Ágnes Mócsy | |
Thesis Title: | Non-Equilibrium Aspects of Chiral Field Theories |
Thesis Url: | https://arxiv.org/abs/hep-ph/0110179 |
Thesis Year: | 2001 |
Doctoral Advisor: | J. Kapusta |
Ágnes Mócsy is a Professor of Physics at the Pratt Institute who works on theoretical nuclear physics. She is also a filmmaker, science communicator and a Fellow of the American Physical Society.

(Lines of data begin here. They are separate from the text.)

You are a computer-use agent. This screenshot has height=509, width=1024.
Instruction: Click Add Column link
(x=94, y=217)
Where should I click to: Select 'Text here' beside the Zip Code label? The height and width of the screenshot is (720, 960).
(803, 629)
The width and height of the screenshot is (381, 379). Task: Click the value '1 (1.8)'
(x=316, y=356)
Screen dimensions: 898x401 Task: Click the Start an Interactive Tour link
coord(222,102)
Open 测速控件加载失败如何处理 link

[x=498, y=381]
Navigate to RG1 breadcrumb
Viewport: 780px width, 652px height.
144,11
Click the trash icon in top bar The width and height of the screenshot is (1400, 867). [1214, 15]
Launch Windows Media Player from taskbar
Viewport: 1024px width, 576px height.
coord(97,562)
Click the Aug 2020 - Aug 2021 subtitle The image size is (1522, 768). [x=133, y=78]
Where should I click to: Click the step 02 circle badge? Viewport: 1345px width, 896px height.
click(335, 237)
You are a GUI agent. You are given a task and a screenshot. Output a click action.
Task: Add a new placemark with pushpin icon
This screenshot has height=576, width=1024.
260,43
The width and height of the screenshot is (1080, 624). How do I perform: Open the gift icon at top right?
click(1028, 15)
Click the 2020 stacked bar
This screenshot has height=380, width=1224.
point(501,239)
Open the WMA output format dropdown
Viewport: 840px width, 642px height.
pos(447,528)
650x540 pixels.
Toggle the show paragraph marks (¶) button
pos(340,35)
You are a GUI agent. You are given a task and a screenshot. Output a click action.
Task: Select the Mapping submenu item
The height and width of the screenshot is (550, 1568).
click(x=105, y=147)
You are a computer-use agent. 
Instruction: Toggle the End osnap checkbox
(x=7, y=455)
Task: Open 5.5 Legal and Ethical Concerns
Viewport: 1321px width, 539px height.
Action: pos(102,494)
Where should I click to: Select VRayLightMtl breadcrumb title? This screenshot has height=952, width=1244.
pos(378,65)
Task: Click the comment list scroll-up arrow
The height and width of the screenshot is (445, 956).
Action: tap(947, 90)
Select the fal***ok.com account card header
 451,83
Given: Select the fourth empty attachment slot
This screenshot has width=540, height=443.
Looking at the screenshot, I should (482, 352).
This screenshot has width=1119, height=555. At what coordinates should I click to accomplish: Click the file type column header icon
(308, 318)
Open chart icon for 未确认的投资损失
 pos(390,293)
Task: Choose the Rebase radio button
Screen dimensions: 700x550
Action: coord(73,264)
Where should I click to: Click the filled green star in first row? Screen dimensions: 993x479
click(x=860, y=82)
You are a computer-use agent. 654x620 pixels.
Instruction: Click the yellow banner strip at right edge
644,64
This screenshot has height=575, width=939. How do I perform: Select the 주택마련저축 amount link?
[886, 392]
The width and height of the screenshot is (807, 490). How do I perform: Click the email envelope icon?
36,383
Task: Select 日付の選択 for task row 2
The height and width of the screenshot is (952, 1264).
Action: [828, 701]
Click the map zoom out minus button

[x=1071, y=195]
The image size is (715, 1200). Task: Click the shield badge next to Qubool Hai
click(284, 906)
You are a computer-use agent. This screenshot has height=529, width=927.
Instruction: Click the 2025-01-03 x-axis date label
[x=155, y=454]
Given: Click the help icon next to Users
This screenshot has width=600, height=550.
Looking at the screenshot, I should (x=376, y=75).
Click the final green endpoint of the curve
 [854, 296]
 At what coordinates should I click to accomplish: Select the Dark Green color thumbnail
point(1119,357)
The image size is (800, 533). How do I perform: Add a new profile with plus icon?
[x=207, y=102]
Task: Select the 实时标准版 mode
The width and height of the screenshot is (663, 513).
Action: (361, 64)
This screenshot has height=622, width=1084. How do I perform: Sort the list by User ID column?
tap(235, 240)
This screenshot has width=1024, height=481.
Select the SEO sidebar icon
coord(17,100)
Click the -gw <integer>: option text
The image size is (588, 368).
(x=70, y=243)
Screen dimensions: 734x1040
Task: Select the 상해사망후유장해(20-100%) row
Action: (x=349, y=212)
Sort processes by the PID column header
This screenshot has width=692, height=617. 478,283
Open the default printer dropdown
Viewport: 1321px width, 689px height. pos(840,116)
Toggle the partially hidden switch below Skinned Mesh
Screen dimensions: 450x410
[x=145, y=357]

Mócsy grew up in the Transylvania region of Romania, where she was a part of the Hungarian minority in the region.[1] She completed her bachelor's degree at Babeș-Bolyai University in 1989.[2] She went on to earn a master's degree physics at the University of Bergen. She then moved to the University of Minnesota, culminating in a PhD in physics.[3] [4] Her thesis focused on the phase diagram of quantum chromodynamics.[5] In particular, she studied quarkonia.[6]
She was a postdoctoral researcher at Goethe University Frankfurt, the Niels Bohr Institute as an Alexander von Humboldt Research Fellow, and the RIKEN-BNL research center at Brookhaven National Laboratory.
Mócsy joined the Pratt Institute in 2008, where she teaches astronomy and physics for architects and designers.[7] She was elected a Fellow of the American Physical Society in 2016 for her innovative exploration of the intersection of science and art.[8] In 2017 Mócsy's first documentary film, Smashing Matters: Behind the Science Scene, premiered at the New Haven Documentary Film Festival.[9] The film looks behind the scenes at the international conference Quark Matters and explores the work that goes on at the Relativistic Heavy Ion Collider and Large Hadron Collider. She screened the film at CERN in February 2017.[10] For 2018 and 2019, Mócsy is a Visiting Professor in the Physics Department at Yale University.[11] Mócsy is on the board of SistersMATR, a public engagement project that looks to engage young women of colour in physics.[12] [13] She has written for HuffPost on the popular misconception that discoveries in physics are made by lone, usually male geniuses.[14]